→ **YOUR GOAL**
No pictures go into the output, which should consist only of the lines from the first line of the data through the line with "Task: Grab the drag handle on HR row", copied exactly.

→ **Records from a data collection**
---

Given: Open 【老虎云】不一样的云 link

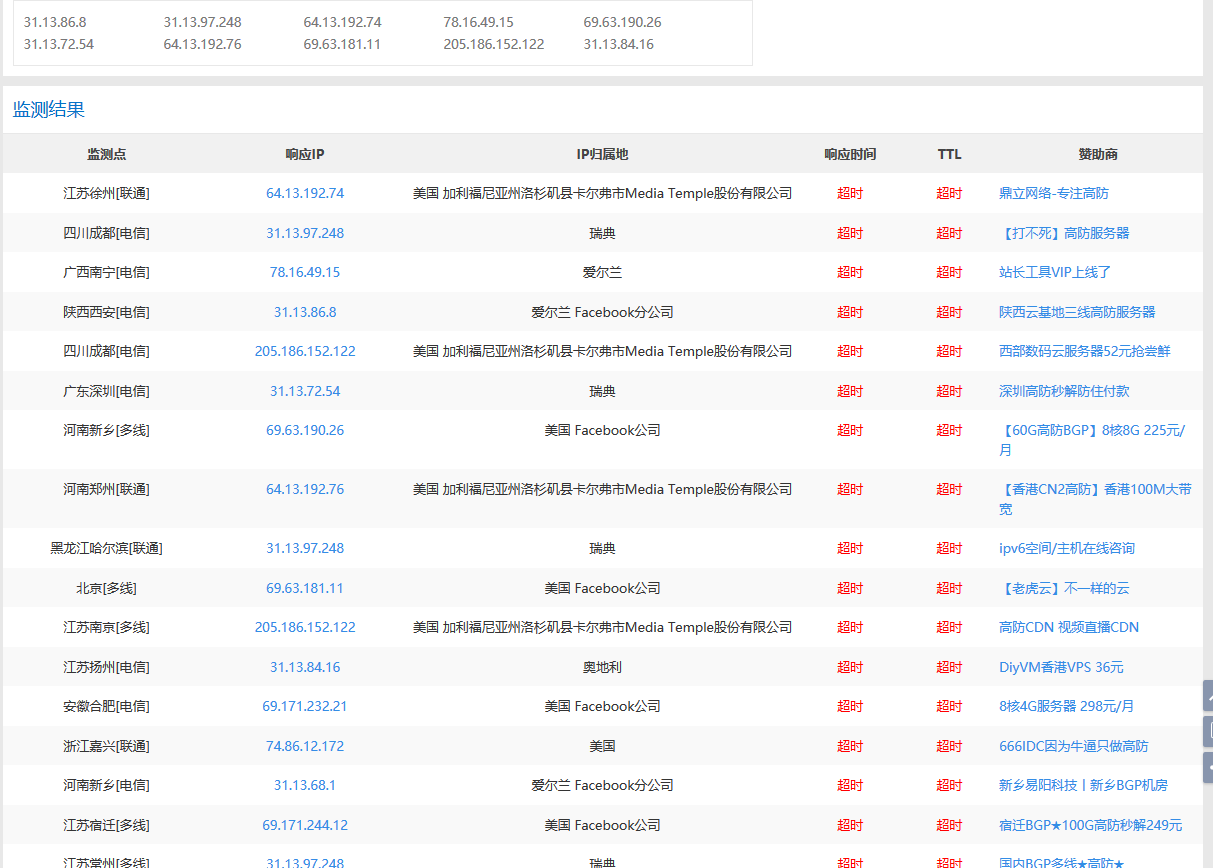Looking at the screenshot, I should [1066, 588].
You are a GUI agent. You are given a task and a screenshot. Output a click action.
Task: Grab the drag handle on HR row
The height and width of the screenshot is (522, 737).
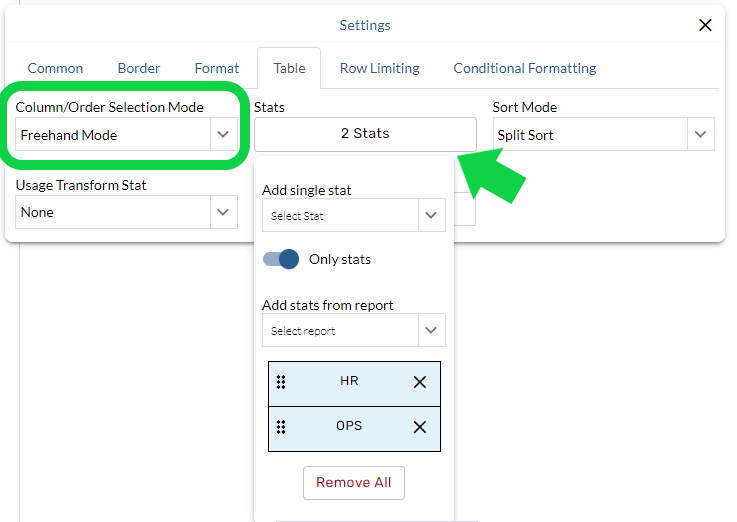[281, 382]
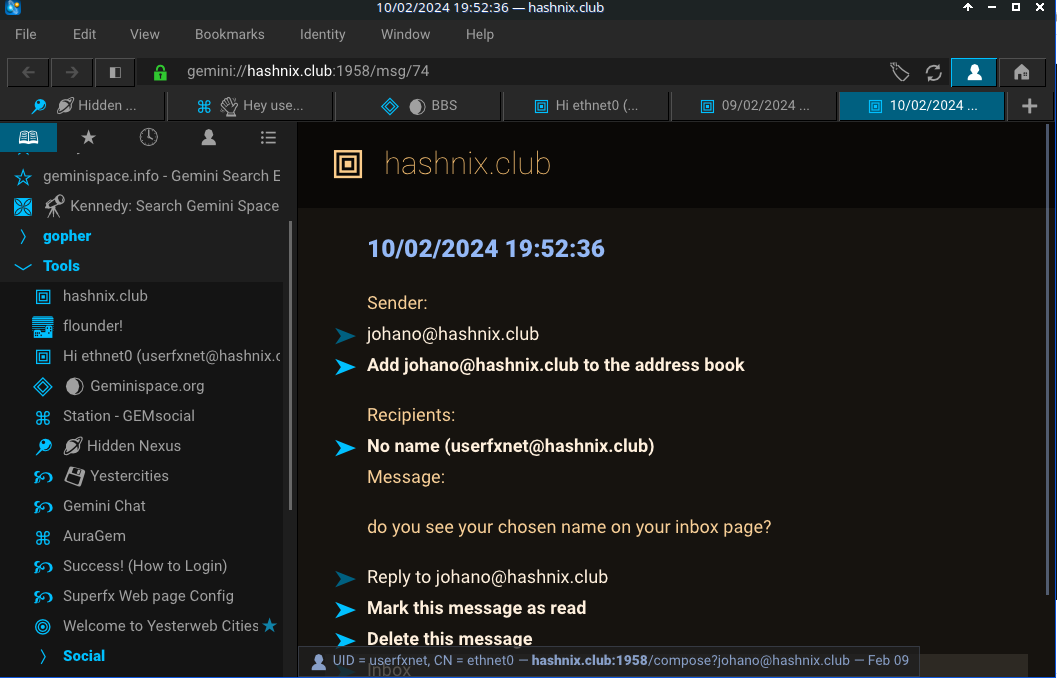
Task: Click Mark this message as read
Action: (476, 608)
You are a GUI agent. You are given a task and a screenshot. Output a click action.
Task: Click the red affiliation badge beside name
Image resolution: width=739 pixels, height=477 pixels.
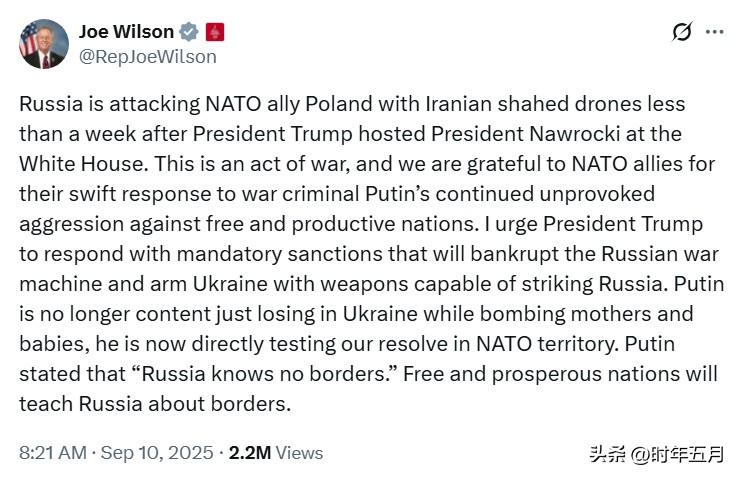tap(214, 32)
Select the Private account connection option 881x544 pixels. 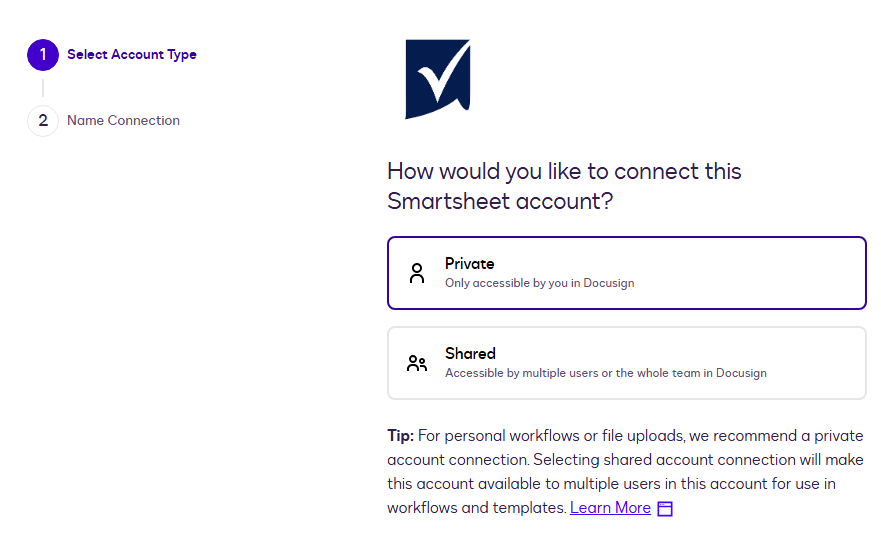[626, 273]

---

→ **FINISHED TASK**
Given: Open 【老虎云】不一样的云 link

Looking at the screenshot, I should [1066, 588].
You are a GUI agent. You are given a task and a screenshot. Output a click action.
Task: Grab the drag handle on HR row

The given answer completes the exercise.